Italia zona rossa: dalla punta fin su, isole comprese, tutto lo stivale colpito dal nuovo virus. Un’intera nazione, la nostra, sta vivendo da qualche settimana ciò che mai avrebbe immaginato. Per le strade ormai solo desolazione e silenzio, ma nella bufera di incertezza che ci ha travolto anche tanta inciviltà. L’incertezza di non sapere cosa accadrà, quando e come finirà semina paura tra la gente che inevitabilmente sfocia in tensione. Proprio nella nostra cittadina anche le semplici code, in questo caso fuori dai supermercati, sono pretesto di scontri tra concittadini. Il  clima generale di preoccupazione ci porta a perdere la cosa più importante in momenti come questi: l’umanità.

Ladispoli, lungomare.

Eppure già Terenzio nel secondo secolo a.C. parlava di Humanitas: amore, tolleranza, solidarietà e rispetto per gli altri. Già lì si era compresa l’estrema complessità dei rapporti umani. In un clima così cupo e angosciante dobbiamo tutti, nel nostro piccolo, fare qualcosa che sia di aiuto: dal restare a casa e uscire solo se strettamente necessario al ritrovare, nonostante la paura, il calore umano.
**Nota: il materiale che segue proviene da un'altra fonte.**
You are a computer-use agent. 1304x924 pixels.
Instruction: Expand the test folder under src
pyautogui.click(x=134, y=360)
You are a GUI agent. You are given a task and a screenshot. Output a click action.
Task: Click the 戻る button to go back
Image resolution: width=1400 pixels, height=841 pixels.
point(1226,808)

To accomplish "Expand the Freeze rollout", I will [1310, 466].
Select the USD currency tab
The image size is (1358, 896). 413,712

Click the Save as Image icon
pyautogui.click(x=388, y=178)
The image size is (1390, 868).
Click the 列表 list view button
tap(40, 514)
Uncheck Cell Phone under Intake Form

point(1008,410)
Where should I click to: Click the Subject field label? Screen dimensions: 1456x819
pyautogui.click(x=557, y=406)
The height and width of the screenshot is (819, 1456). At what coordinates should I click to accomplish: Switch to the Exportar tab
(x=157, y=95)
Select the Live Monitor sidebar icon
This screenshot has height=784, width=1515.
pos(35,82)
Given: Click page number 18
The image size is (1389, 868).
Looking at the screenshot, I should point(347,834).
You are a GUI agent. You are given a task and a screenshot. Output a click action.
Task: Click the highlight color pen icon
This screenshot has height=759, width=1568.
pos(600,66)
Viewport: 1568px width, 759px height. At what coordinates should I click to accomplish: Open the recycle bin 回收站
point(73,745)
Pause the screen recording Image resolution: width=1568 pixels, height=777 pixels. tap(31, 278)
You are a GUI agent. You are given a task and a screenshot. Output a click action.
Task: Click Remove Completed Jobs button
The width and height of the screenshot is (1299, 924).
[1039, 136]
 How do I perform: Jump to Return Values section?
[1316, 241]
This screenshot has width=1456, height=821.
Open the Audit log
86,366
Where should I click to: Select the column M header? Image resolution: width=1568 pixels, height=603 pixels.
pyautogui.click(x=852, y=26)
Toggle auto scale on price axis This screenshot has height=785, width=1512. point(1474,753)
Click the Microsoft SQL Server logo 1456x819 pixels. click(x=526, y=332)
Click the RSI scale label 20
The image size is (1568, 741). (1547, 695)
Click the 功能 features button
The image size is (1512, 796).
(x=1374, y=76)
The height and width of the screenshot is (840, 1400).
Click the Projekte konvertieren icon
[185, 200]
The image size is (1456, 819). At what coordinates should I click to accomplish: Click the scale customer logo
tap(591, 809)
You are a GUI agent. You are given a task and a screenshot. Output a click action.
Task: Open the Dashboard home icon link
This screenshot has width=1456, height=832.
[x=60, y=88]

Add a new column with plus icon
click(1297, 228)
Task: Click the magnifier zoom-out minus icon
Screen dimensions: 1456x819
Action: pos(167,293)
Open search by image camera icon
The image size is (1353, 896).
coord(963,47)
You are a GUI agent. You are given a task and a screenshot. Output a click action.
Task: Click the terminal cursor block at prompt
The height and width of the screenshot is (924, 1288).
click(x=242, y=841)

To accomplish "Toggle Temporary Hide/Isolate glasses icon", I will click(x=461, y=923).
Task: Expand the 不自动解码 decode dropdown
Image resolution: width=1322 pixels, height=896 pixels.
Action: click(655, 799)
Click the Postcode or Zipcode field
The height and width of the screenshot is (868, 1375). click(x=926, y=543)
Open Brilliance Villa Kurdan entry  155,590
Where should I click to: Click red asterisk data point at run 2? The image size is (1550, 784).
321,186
Io l’ho trovato proprio ieri quando affacciandomi alla finestra ho visto una bambina e sua madre attaccare uno striscione decorato da un arcobaleno e con su scritto:” Andrà tutto bene”. La piccolezza di quel gesto così dolce mi ha fatto riflettere, come se quelle persone volessero rassicurare chiunque leggesse che nonostante la situazione attuale ci ritroveremo tutti insieme, ancora e ancora, e ci saranno baci, abbracci, risate e lacrime, ma di gioia. Un’altra cosa ci tengo a dire, una che non avrei mai pensato, forse. Ma quanto mi manca la scuola?
Voglio reimpostare la mia sveglia alle 7 ogni mattina, spegnerla e chiedere altri cinque minuti per poi prepararmi e recarmi in quell’edificio, da sempre fonte di preoccupazioni e piccole tensioni ma anche di socializzazione, risate, apprendimento e maturazione.

Rita, Pina, Simona, Liberata. Collaboratrici del Liceo “Pertini”


Mi manca la normalità delle cose che, con un po’ di superficialità forse, davo per scontate: poter tutti i giorni seguire le lezioni da vicino, avere il sostegno di professori che aiutano dove tu non arrivi, mi manca la ricreazione caotica e il caffè con un’amica al bar, mi mancano persino i banchi e le sedie, alcune così vecchie da essere consumate ma comunque comode e sempre pronte lì per te.